■ **Required action**
Reproduce the passage below on data integration and model training word for word, in full.

Data Integration for Graph Generation. We integrated the interaction data obtained from the RNAInter database with the gene expression data collected from FireBrowse using the unique identifier available for each miRNA and mRNA in the collected database. During this step, miRNA-target interactions without any identified expression records were also removed. This removal aimed to mitigate the induction of inconsistent results during the subsequent training of the proposed model. The final interaction network comprises over 100,000 miRNA-target interactions and nearly 50,000 mRNA-mRNA interactions. The network has a total of 2,617 miRNA nodes and 17,252 mRNA nodes. The number of interactions according to interaction type, evidence type, and score threshold is shown in Fig. 2.

3.2 Model Training and Evaluation

In this work, we are interested in conducting a link prediction task handling a large amount of data, integrating node features into the learning process, and working with a heterogeneous graph. Based on the literature [16], we chose a variant of GraphSAGE [3] extended for heterogeneous graphs, named HinSAGE^{Footnote 3}. The algorithm generates embeddings by sampling and aggregating features from the local neighborhood of a node, instead of training individual embeddings focused solely on the node. The number of observed neighbors can be parameterized, both in terms of the number of hops (K) and the number of neighboring nodes to be sampled at each hop. This behavior can be observed in Fig. 1, where the value \(K=2\) represents the number of hops (i.e., depth of search or number of HinSAGE layers). The neighborhood aggregation strategy is applied such that neighbors are randomly selected and fused together by edge type.

■ **Data extracts**

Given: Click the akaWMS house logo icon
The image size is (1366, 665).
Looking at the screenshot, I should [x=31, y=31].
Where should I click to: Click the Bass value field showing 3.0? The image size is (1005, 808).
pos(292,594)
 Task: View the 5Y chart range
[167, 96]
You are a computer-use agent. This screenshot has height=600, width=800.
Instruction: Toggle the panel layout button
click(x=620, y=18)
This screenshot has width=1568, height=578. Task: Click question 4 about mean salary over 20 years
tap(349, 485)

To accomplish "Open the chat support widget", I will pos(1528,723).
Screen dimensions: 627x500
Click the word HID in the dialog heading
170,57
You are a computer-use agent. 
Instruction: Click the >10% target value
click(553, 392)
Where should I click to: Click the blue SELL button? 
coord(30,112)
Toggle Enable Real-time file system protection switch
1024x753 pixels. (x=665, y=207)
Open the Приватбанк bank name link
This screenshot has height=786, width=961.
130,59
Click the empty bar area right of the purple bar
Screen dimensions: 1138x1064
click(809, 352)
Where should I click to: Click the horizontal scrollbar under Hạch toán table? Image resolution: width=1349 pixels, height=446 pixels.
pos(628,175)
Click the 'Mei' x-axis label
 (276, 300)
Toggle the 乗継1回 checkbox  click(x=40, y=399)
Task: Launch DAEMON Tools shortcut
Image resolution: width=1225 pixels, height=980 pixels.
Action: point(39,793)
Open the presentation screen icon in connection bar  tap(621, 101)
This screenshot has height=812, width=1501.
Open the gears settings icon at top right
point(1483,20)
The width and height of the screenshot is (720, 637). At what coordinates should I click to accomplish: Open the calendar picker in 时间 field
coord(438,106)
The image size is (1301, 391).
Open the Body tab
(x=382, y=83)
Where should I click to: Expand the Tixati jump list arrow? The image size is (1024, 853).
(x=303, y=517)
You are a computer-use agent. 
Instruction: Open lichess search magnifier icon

■ **Output of the task**
Data Integration for Graph Generation. We integrated the interaction data obtained from the RNAInter database with the gene expression data collected from FireBrowse using the unique identifier available for each miRNA and mRNA in the collected database. During this step, miRNA-target interactions without any identified expression records were also removed. This removal aimed to mitigate the induction of inconsistent results during the subsequent training of the proposed model. The final interaction network comprises over 100,000 miRNA-target interactions and nearly 50,000 mRNA-mRNA interactions. The network has a total of 2,617 miRNA nodes and 17,252 mRNA nodes. The number of interactions according to interaction type, evidence type, and score threshold is shown in Fig. 2.

3.2 Model Training and Evaluation

In this work, we are interested in conducting a link prediction task handling a large amount of data, integrating node features into the learning process, and working with a heterogeneous graph. Based on the literature [16], we chose a variant of GraphSAGE [3] extended for heterogeneous graphs, named HinSAGE^{Footnote 3}. The algorithm generates embeddings by sampling and aggregating features from the local neighborhood of a node, instead of training individual embeddings focused solely on the node. The number of observed neighbors can be parameterized, both in terms of the number of hops (K) and the number of neighboring nodes to be sampled at each hop. This behavior can be observed in Fig. 1, where the value \(K=2\) represents the number of hops (i.e., depth of search or number of HinSAGE layers). The neighborhood aggregation strategy is applied such that neighbors are randomly selected and fused together by edge type.